> [Provided entries]
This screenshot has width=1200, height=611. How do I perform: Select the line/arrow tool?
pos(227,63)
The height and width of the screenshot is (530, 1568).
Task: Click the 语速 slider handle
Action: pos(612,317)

> [Task item] Each line of the data must be retyped exactly.

> [Result of the exercise]
This screenshot has width=1200, height=611. How do I perform: Select the line/arrow tool?
pos(227,63)
The height and width of the screenshot is (530, 1568).
Task: Click the 语速 slider handle
Action: pos(612,317)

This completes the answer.